### What you need to do
**A)** In the passage on rising street food prices in Freetown, where is the tea stall at which Mohamed buys bread and tea?
**B)** Please carry on the passage about rising street food prices in Freetown from its final sentence.

### Passage to read

He was told Le 8 for a fried egg while the bread costs Le 5. The price has jumped past triple times than it was five years ago.
The rise in prices on night dishes and on bread and tea is surely affecting the likes of Mohamed who goes to buy bread and tea at a tea stall in a street in Waterloo, the outskirts of Freetown.
These days there have been complaining voices by young men over increasing prices on foodstuffs.
Night food sellers (those who sell tea and bread, hamburger and salad, fried cakes and bread, salad and beans, ‘archekeh’ or gari salad) now decide to add up on the cost of food as they say things are now expensive in the market.
Ask anyone who buys cooked rice on the street these days, he would tell you a plate of rice bowl now costs over Le 10.
And a spoonful of cookery rice is measured on a bowl plate, but which doesn’t even enough for a little boy or girl at age 6.

### Data to examine
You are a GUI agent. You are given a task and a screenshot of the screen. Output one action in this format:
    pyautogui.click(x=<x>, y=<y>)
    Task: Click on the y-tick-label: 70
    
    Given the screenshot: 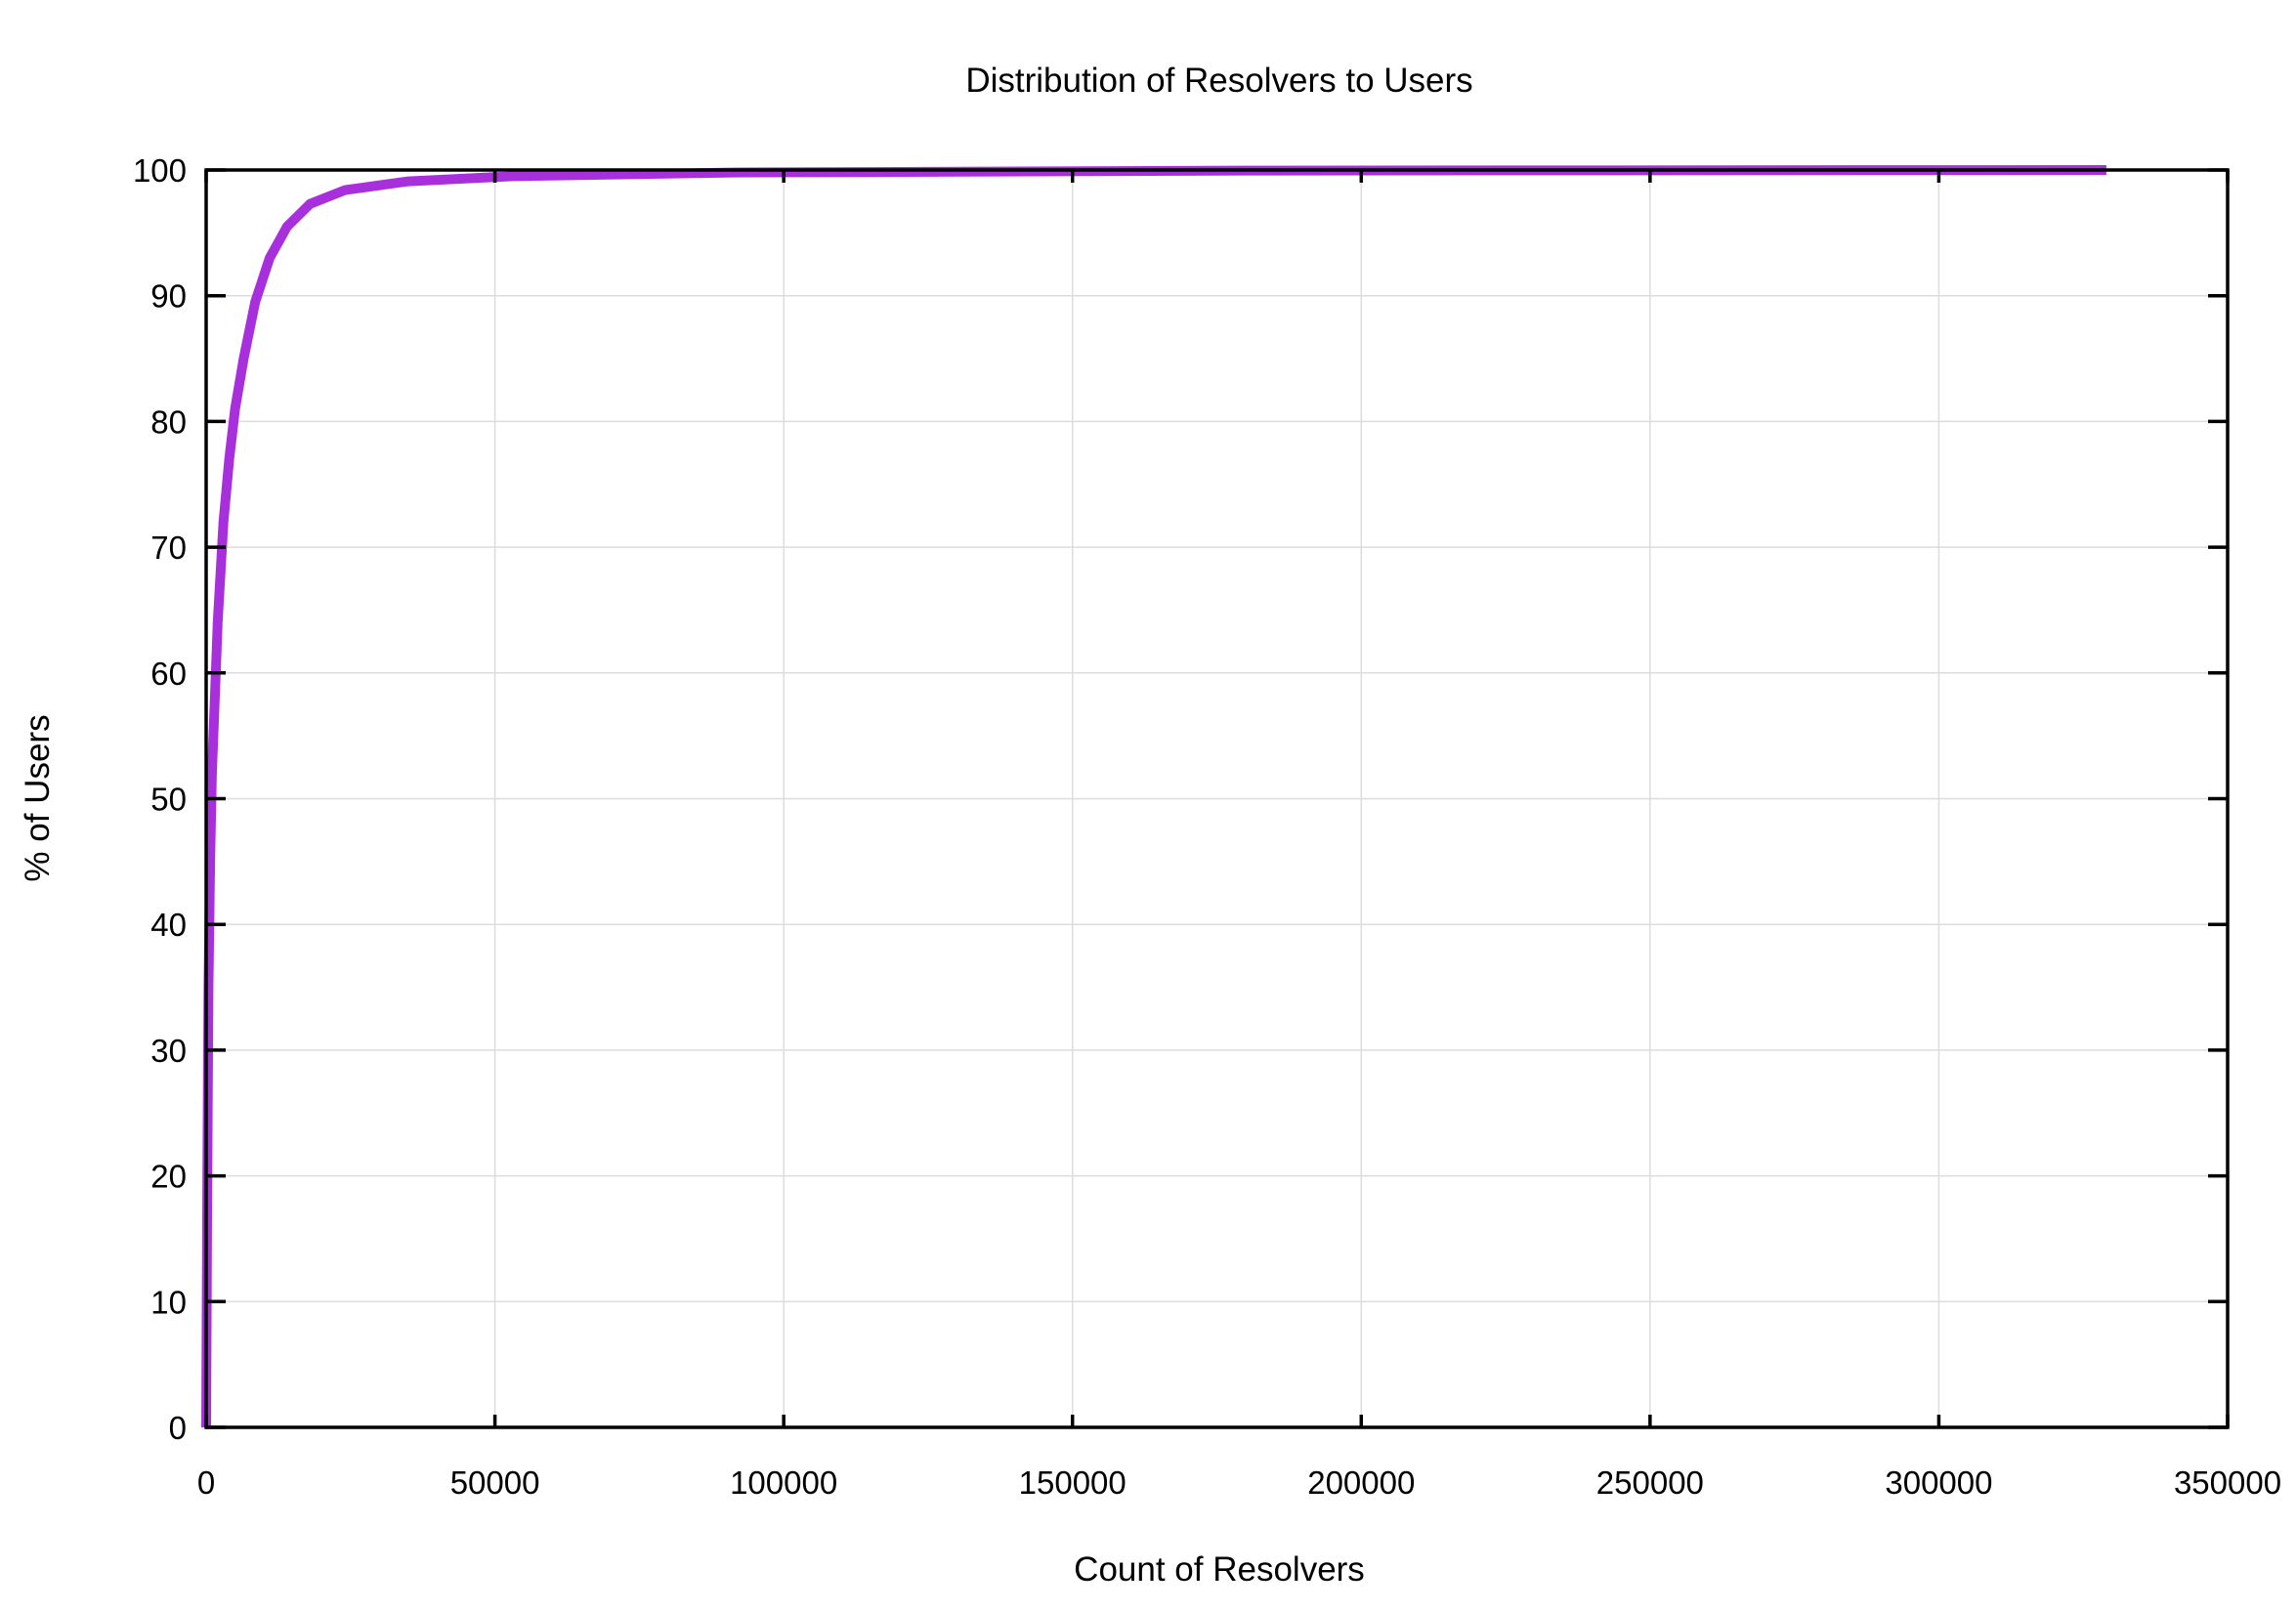 What is the action you would take?
    pyautogui.click(x=169, y=548)
    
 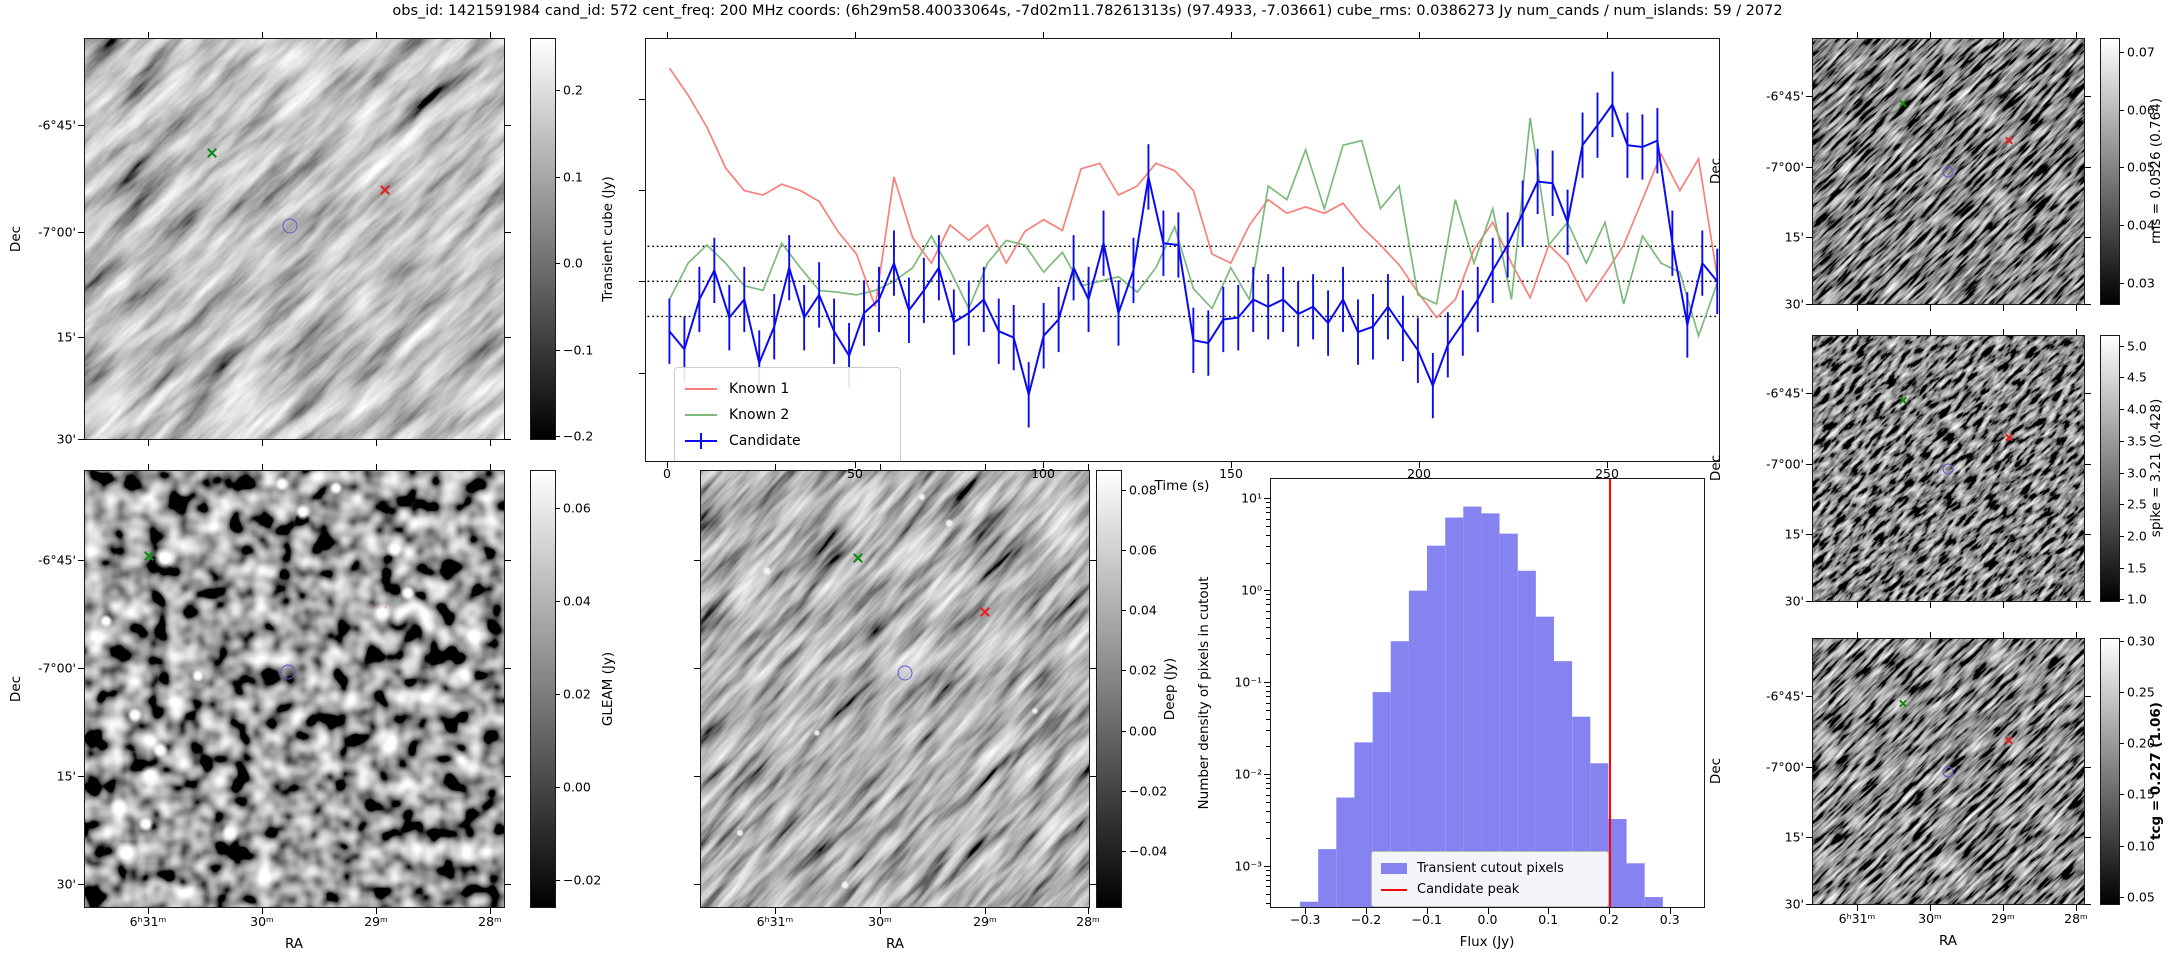 What do you see at coordinates (1468, 890) in the screenshot?
I see `legend-label: Candidate peak` at bounding box center [1468, 890].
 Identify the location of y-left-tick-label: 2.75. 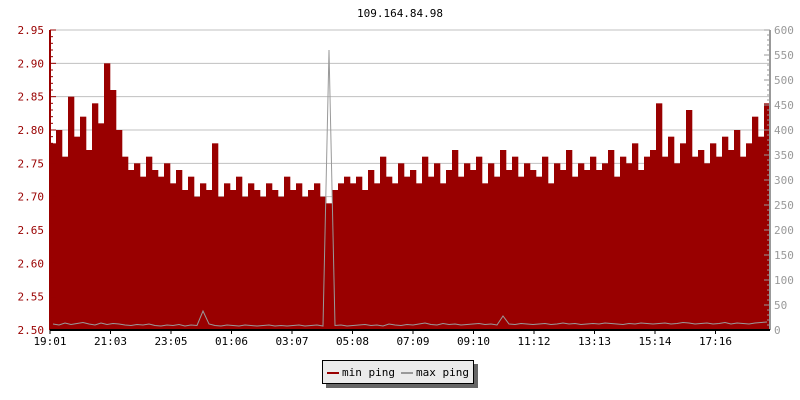
(32, 164).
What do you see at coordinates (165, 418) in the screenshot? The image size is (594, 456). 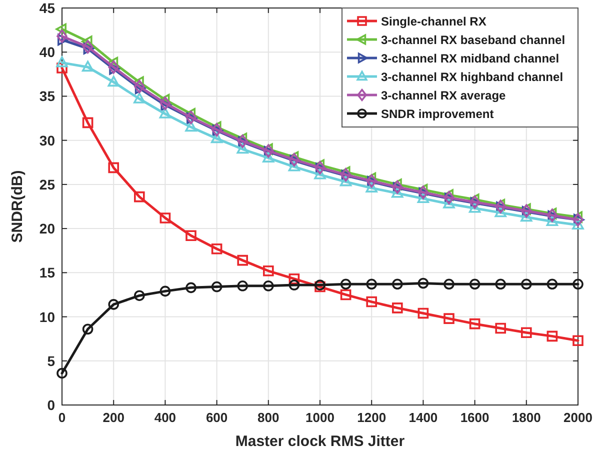 I see `x-tick-label: 400` at bounding box center [165, 418].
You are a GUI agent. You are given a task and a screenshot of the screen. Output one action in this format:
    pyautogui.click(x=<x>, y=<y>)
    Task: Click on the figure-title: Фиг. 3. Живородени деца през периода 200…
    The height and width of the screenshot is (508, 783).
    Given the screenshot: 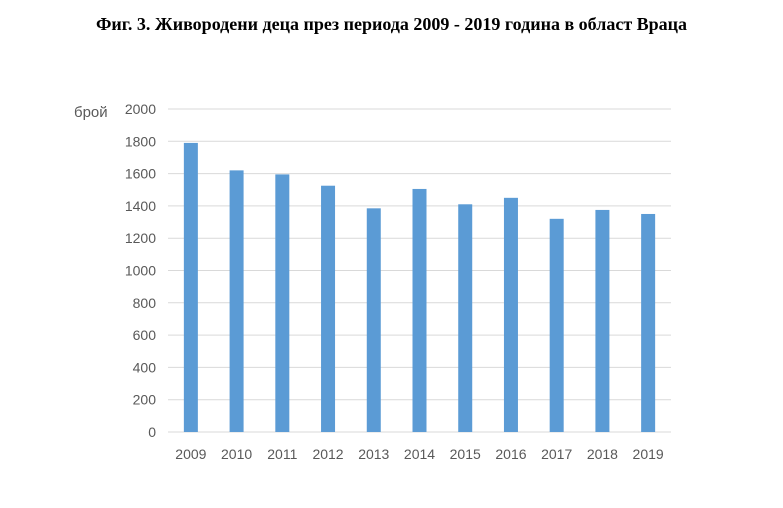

### Per-task answers
**A)** In a street in Waterloo, on the outskirts of Freetown.

**B)**
The high price on a plate of cooked rice has further seen an additional cost as government lately decides to impose a 5 per cent tax on imported rice.
This decision by government has caused a cupful of rice to be risen to Le 5 in the markets, leading to further grumblings among people.
Asked a young girl who sells cookery in Waterloo about why they decided to add up to the price on a plate of bowl.
She said since a bag of rice has risen to about Le 800, they needed to increase the price on a plate of bowl rice for customers.
As foodstuffs are on fast hike trend, life is on a sword’s edge for most poor Sierra Leoneans who now find it very stressful to buy a plate of a bowl of cooked rice on a daily basis.